**** Texte fourni ****
Le secrétaire de séance, un certain Abdoulaye Aziz Ouédraogo lance l’appel aux éventuels volontaires pour le poste de président de la section provinciale de la Ligue des consommateurs du Houet. Les masques commencent à tomber, les postulants sont tous issus de ceux qui ont combattu, il y a quelques minutes, jusqu’à triompher, le bureau sortant. Wanki Bognini, seul candidat, entrepreneur de profession, est élu au poste de président à l’unanimité par 49 voix. Aussi Kassia Pamelé Roland, seul volontaire au poste de secrétaire général passe avec 49/49.

Mahamoudou Bangré obtient la majorité (38) pour le poste de secrétaire chargé des finances, la responsabilité à l’information et la communication échoit à Bakary Sanou (41 voix), celle de l’organisation à Mlle Mana Sanogo, le suivi des plaintes, une nouvelle responsabilité revient à Hervé Zagré, un des meneurs de la fronde “ anti bureau sortant ” (47 voix). Le commissariat aux comptes atterrit dans les mains de Sayouba Compaoré (32 voix).
A 18 h le nouveau bureau est constitué et reçoit dans la foulée les félicitations du chef de la délégation des observateurs venus de Ouagadougou, Abdoulaye Mossé qui les a assuré qu’ils recevront une lettre de félicitations du Bureau exécutif national (BEN).
**** Extrait source ****
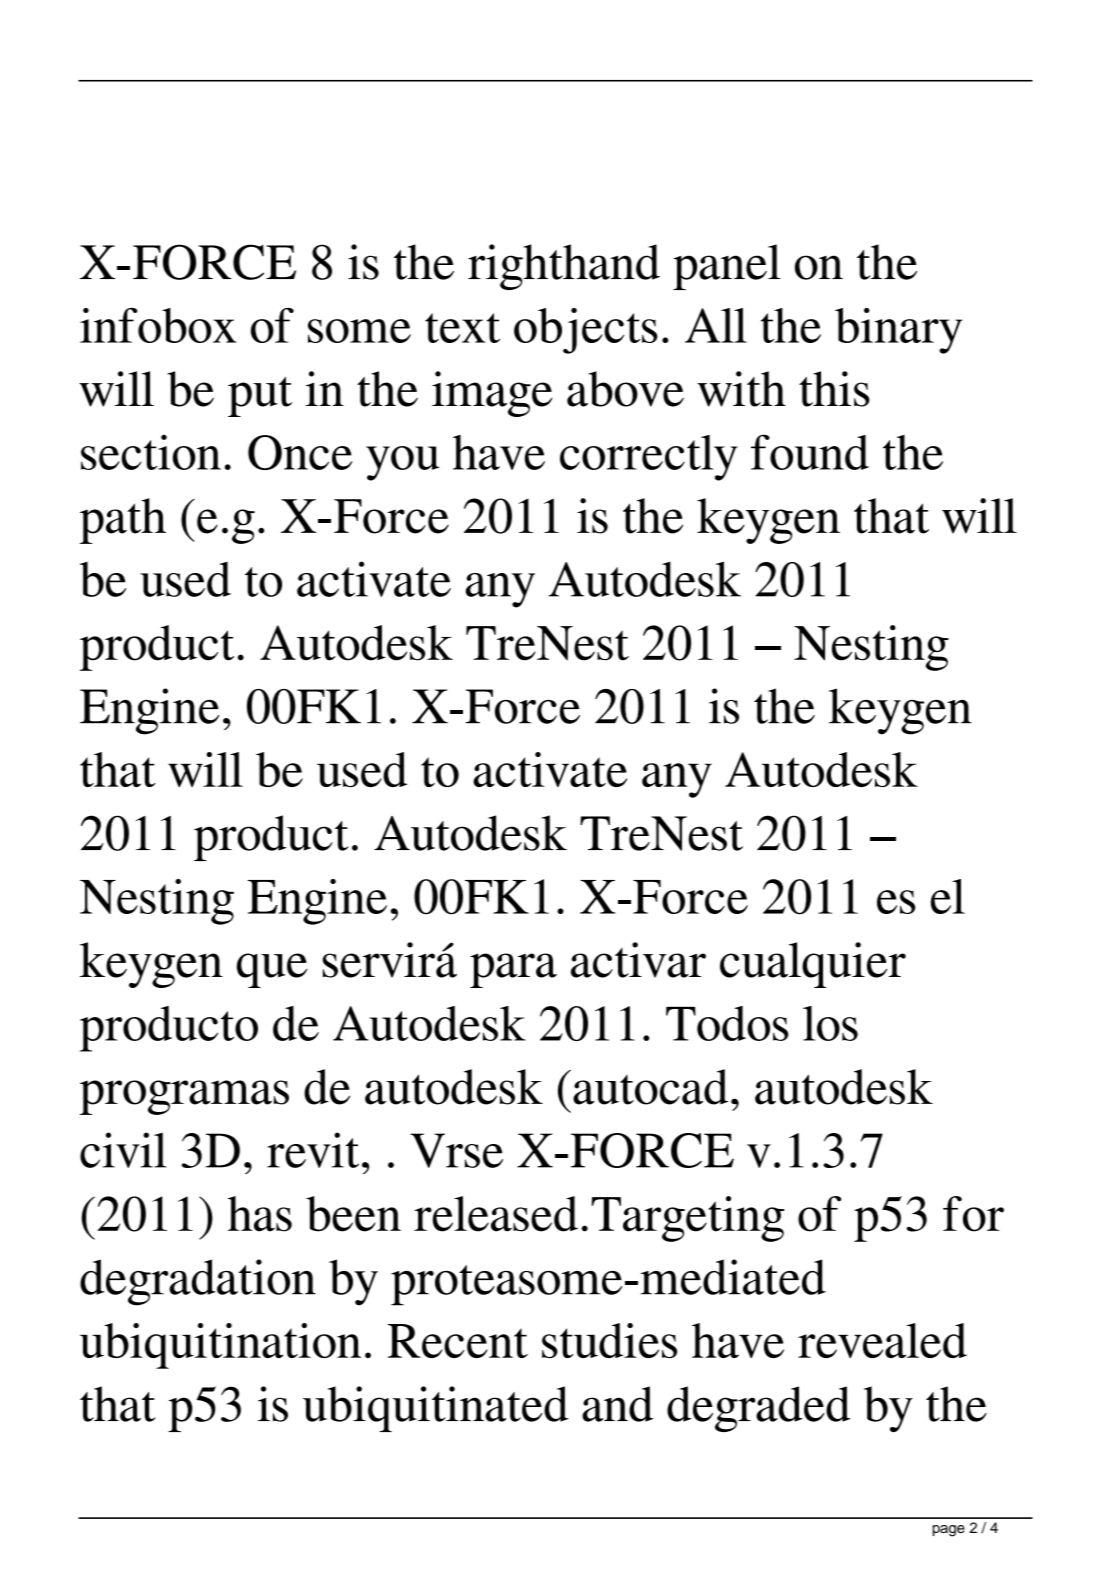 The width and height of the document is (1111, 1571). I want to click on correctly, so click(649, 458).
****
Consignes de travail:
1. Répondez à ces questions à partir du texte sur l'élection du bureau.
(a) Quelle est la profession de Wanki Bognini ?
(b) Combien de voix Bakary Sanou a-t-il obtenues ?
(c) À quelle heure le nouveau bureau est-il constitué ?
2. D'après le texte sur l'élection du bureau, dites si chaque phrase est juste ou non, et citez les mots du texte qui le montrent.
(a) Wanki Bognini était le seul candidat au poste de président.
(b) Sayouba Compaoré devient secrétaire chargé des finances.
(c) Les observateurs étaient venus de Ouagadougou.
3. Recopiez mot pour mot le passage du texte sur l'élection du bureau qui va de "Le secrétaire de" jusqu'à "passe avec 49/49." inclus.

Corrigés détaillés:
1.
(a) Il est entrepreneur.
(b) Il a obtenu 41 voix.
(c) À 18 h.

2.
(a) Oui : « Wanki Bognini, seul candidat ».
(b) Non : « Mahamoudou Bangré obtient la majorité (38) pour le poste de secrétaire chargé des finances » et « Le commissariat aux comptes atterrit dans les mains de Sayouba Compaoré ».
(c) Oui : « des observateurs venus de Ouagadougou ».

3.
Le secrétaire de séance, un certain Abdoulaye Aziz Ouédraogo lance l’appel aux éventuels volontaires pour le poste de président de la section provinciale de la Ligue des consommateurs du Houet. Les masques commencent à tomber, les postulants sont tous issus de ceux qui ont combattu, il y a quelques minutes, jusqu’à triompher, le bureau sortant. Wanki Bognini, seul candidat, entrepreneur de profession, est élu au poste de président à l’unanimité par 49 voix. Aussi Kassia Pamelé Roland, seul volontaire au poste de secrétaire général passe avec 49/49.